Another new stamp available from Tallents House is the Wales 1st class from cylinder C3 printed on 30/01/19.  The stamp appears to be bluer than the C2 printing, but is not significant enough for catalogue listing.  If any readers require singles, cylinder blocks of date blocks, please contact me by email - see at top right.

New Checklist
All the latest changes, new stamps and Concise number changes, have been incorporated into the latest - and I know, long-awaited, version of our Machin Checklist.  Download it from the usual Dropbox here or at the link on the right.

Because of some confusion over terminology, especially of colour names, I am thinking of using the Stanley Gibbons colour names in future versions of the Checklist, only modifying them where I think it necessary to distinguish different printings.  I welcome users' views on this.  One thing I won't be doing is using Royal Mail colour names, although these may be added in a separate table.

As always I can't guarantee that there are no mistakes in the new version and I welcome all contributions to make it more accurate.

Monday, 17 June 2019

When the ink runs out, you get a different type of impression.

Long-term readers will recall the introduction in 2015 of this new wavy line self-inking handstamp which was supposed to eliminate or reduce pen-cancels.

As with counter date stamps the unit contains an ink-pad which, over time, requires re-inking, or replacing.  If you can't get any ink, what then... ?  You give up and reach for the pen!

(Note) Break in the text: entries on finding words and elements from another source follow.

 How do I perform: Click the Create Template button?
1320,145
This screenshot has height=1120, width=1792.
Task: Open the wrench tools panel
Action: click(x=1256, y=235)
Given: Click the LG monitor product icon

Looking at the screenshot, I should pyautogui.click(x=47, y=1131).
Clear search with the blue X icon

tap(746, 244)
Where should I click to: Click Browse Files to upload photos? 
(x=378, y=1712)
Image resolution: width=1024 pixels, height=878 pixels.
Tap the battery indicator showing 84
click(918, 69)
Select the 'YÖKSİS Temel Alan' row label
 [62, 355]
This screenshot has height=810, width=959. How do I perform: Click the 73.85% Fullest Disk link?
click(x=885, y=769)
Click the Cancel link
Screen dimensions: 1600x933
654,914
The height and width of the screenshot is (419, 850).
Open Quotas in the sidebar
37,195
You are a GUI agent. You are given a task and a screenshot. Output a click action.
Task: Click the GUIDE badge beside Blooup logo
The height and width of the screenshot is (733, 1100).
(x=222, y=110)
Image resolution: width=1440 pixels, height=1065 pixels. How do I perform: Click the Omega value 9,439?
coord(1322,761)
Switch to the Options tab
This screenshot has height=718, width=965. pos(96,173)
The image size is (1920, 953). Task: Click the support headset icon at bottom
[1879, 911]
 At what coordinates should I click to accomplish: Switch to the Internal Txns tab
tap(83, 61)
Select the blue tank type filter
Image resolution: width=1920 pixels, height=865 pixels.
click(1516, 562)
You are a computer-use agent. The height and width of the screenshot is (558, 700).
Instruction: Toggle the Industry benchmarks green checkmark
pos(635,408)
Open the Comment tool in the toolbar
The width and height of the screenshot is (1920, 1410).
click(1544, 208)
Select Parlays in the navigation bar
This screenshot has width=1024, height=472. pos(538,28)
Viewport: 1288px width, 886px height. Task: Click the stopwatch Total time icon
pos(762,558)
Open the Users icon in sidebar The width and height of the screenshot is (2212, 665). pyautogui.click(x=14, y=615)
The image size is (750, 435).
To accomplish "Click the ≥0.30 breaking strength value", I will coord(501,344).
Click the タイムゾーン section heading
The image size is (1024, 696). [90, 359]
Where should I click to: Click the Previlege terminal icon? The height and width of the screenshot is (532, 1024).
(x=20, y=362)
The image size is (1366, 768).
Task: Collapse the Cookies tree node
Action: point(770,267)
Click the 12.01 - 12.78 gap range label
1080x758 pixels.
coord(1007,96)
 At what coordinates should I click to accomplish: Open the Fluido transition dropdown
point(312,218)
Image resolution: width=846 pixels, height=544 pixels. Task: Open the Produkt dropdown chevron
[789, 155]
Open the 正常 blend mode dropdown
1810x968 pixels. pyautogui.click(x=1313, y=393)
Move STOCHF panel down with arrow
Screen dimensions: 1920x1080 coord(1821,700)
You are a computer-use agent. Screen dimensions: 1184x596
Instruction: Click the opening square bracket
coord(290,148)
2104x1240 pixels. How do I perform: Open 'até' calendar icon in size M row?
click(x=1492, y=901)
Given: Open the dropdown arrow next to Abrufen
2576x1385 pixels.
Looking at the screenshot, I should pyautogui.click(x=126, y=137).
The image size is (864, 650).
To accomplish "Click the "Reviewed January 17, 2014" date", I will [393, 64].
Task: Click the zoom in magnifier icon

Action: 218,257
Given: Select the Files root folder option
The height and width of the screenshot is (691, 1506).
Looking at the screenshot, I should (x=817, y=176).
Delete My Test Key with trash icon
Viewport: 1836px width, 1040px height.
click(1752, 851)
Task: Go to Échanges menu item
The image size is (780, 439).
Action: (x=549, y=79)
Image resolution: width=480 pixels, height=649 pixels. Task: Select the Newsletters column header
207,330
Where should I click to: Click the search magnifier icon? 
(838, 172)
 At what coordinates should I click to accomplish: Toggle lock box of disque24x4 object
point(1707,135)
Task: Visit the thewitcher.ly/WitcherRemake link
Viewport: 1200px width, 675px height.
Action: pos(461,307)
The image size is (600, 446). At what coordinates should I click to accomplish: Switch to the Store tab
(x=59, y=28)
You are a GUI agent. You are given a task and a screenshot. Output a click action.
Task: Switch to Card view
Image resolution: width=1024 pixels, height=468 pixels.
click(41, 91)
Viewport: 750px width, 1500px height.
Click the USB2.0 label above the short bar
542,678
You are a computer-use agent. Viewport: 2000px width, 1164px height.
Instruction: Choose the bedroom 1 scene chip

Or, as with this example, you bang it onto an ordinary ink pad, as used for the packet handstamps, which produces a new variant of the wavy lines:

I have seen one other like this, which I can't now find.  Either somebody asked on a forum over the weekend, or it was an email which I have lost.  Either way, my apologies and I hope you are reading here, as this explains your question.

Update:  I've now found the other example, which is peculiar!  It looks as if the user initially used it without pushing down the centre to get the wavy lines, and so just got the frame.  Then used it again with the device pushed down.